RoboDome is far more than a fancy telescope for entertainment and beautiful images, however. It allows students who use it a far more streamlined and high-tech approach to observational astronomy, and reduces the down time of locating objects in the cosmos with its advanced suite of software.
RoboDome is capable of honing in on any object in its database of countless cosmic features. At the click of a button, an observer of the galaxy could track any object, all from the comfort of a computer on campus.
The Geographic Information Science (GIS) program has expanded at UMD. A minor in GIS is now being offered for undergraduates. In addition, a GIS certificate is being offered through the office of Continuing Education.
At its core, GIS is the collection, management, analysis, and representation of spatial data.
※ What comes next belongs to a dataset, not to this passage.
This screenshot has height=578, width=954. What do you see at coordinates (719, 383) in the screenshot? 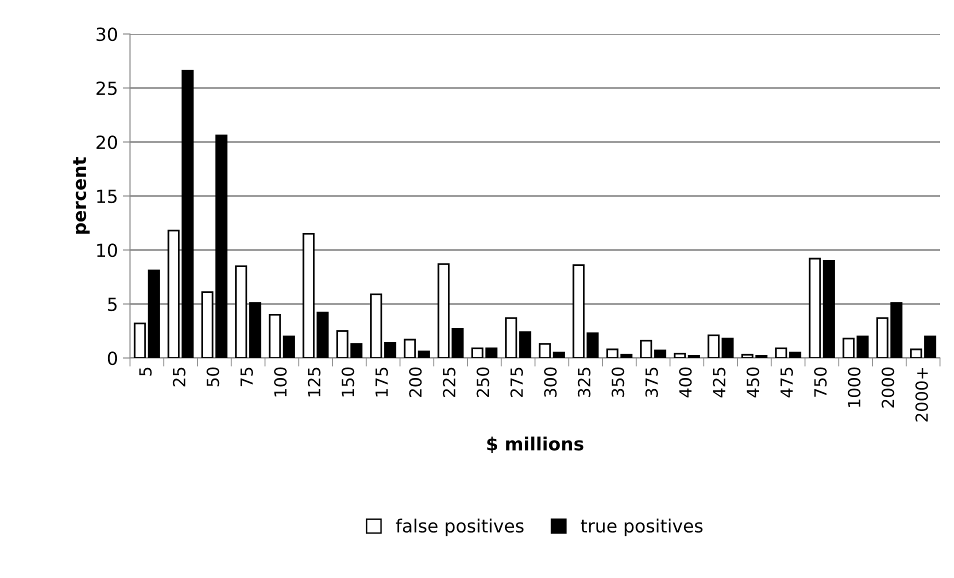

That description may sound a bit dry, but through its application, GIS is dynamic and impactful. Last year, Olaf Kuhlke, associate professor and head of UMD’s Geography Department, and students from his Urban Ecology class used GIS in a project to measure light levels throughout Duluth.
Students went out at night and measured light using Lux meters. They then transferred the data onto maps showing where street lighting was too bright, resulting in light pollution, and where street lighting could be improved. Taking that further, they could overlay crime statistics onto the maps to see if there is a correlation between crime and low-lit areas.
Kuhlke believes that the GIS minor will be popular with UMD students majoring in a variety of disciplines. In addition to being used in environmental studies, geology, and biology, “GIS is used in business for retail site selection and planning,” he noted. In political science, GIS can be used to track voting trends in neighborhoods, cities, states, or regions. In urban planning, it can be used to assess traffic flow and vehicular accidents.
Kuhlke also stated that GIS is one of the fastest growing industries. A recent UMD graduate who had a strong proficiency in GIS was hired by the National Geospatial Intelligence Agency, a branch of the CIA, to interpret satellite data. “GIS is an exciting employment field with high wages,” he said.